== YOUR INSTRUCTIONS ==
Using the records below, repeat exactly the lines from the one holding "Screen dimensions: 1920x1080" through the one holding "This screenshot has height=957, width=1280.", both ends included, and no others.

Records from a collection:
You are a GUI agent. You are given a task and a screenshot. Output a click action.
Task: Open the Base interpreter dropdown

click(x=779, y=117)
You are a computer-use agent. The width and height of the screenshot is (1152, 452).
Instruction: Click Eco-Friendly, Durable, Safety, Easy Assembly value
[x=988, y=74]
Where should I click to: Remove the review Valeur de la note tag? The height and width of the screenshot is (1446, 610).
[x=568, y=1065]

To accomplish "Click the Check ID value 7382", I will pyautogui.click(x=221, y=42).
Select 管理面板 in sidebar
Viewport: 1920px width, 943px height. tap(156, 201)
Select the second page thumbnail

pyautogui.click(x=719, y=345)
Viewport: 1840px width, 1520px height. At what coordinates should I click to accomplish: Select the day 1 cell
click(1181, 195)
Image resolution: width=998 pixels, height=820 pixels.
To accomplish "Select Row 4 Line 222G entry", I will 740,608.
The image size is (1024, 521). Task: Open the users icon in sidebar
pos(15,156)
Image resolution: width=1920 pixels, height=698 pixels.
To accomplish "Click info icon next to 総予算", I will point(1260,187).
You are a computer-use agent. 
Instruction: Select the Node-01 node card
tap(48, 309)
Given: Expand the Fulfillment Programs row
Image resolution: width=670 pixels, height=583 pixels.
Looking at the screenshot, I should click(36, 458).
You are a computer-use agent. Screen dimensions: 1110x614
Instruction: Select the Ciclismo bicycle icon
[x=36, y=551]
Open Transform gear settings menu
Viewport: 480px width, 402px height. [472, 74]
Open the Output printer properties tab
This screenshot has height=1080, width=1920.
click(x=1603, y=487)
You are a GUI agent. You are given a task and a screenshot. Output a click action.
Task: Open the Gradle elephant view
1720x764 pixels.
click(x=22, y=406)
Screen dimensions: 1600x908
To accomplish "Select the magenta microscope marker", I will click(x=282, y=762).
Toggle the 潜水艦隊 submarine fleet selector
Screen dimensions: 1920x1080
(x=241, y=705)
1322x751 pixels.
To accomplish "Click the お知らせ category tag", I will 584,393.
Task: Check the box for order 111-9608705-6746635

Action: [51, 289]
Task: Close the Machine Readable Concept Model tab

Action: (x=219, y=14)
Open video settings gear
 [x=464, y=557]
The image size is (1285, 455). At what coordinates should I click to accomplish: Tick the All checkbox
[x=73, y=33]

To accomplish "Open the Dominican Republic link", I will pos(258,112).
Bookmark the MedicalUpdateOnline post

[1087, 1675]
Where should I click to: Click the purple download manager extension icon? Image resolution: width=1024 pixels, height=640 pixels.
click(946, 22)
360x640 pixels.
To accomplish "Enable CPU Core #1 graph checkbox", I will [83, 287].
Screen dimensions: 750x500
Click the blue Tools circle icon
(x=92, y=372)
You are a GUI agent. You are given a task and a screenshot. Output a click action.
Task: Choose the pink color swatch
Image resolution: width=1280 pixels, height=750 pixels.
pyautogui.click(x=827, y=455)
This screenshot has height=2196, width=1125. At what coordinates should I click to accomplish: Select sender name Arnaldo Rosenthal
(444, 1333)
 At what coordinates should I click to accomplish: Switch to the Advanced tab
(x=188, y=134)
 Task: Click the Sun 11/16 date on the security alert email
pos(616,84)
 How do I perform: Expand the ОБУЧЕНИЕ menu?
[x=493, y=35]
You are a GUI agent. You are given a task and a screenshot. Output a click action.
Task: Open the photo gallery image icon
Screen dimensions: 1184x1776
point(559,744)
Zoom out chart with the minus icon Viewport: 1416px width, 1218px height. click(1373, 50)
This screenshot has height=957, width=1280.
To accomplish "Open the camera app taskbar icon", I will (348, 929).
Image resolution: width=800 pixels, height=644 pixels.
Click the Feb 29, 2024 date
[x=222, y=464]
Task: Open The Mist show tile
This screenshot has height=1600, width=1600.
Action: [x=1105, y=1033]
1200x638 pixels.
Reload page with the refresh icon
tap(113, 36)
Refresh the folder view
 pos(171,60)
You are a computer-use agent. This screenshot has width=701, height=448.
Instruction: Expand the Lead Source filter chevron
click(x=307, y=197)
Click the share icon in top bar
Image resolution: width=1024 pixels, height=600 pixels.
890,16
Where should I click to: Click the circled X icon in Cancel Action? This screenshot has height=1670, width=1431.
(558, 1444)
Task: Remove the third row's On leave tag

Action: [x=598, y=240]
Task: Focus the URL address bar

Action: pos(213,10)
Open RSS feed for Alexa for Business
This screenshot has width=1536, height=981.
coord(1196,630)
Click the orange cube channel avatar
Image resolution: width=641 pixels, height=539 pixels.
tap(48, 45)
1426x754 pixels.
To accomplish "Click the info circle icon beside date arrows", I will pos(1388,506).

== WRITTEN RESPONSE ==
Screen dimensions: 1920x1080
(x=241, y=705)
1322x751 pixels.
To accomplish "Click the お知らせ category tag", I will 584,393.
Task: Check the box for order 111-9608705-6746635

Action: [51, 289]
Task: Close the Machine Readable Concept Model tab

Action: (x=219, y=14)
Open video settings gear
 [x=464, y=557]
The image size is (1285, 455). At what coordinates should I click to accomplish: Tick the All checkbox
[x=73, y=33]

To accomplish "Open the Dominican Republic link", I will pos(258,112).
Bookmark the MedicalUpdateOnline post

[1087, 1675]
Where should I click to: Click the purple download manager extension icon? Image resolution: width=1024 pixels, height=640 pixels.
click(946, 22)
360x640 pixels.
To accomplish "Enable CPU Core #1 graph checkbox", I will [83, 287].
Screen dimensions: 750x500
Click the blue Tools circle icon
(x=92, y=372)
You are a GUI agent. You are given a task and a screenshot. Output a click action.
Task: Choose the pink color swatch
Image resolution: width=1280 pixels, height=750 pixels.
pyautogui.click(x=827, y=455)
This screenshot has height=2196, width=1125. At what coordinates should I click to accomplish: Select sender name Arnaldo Rosenthal
(444, 1333)
 At what coordinates should I click to accomplish: Switch to the Advanced tab
(x=188, y=134)
 Task: Click the Sun 11/16 date on the security alert email
pos(616,84)
 How do I perform: Expand the ОБУЧЕНИЕ menu?
[x=493, y=35]
You are a GUI agent. You are given a task and a screenshot. Output a click action.
Task: Open the photo gallery image icon
Screen dimensions: 1184x1776
point(559,744)
Zoom out chart with the minus icon Viewport: 1416px width, 1218px height. click(1373, 50)
This screenshot has height=957, width=1280.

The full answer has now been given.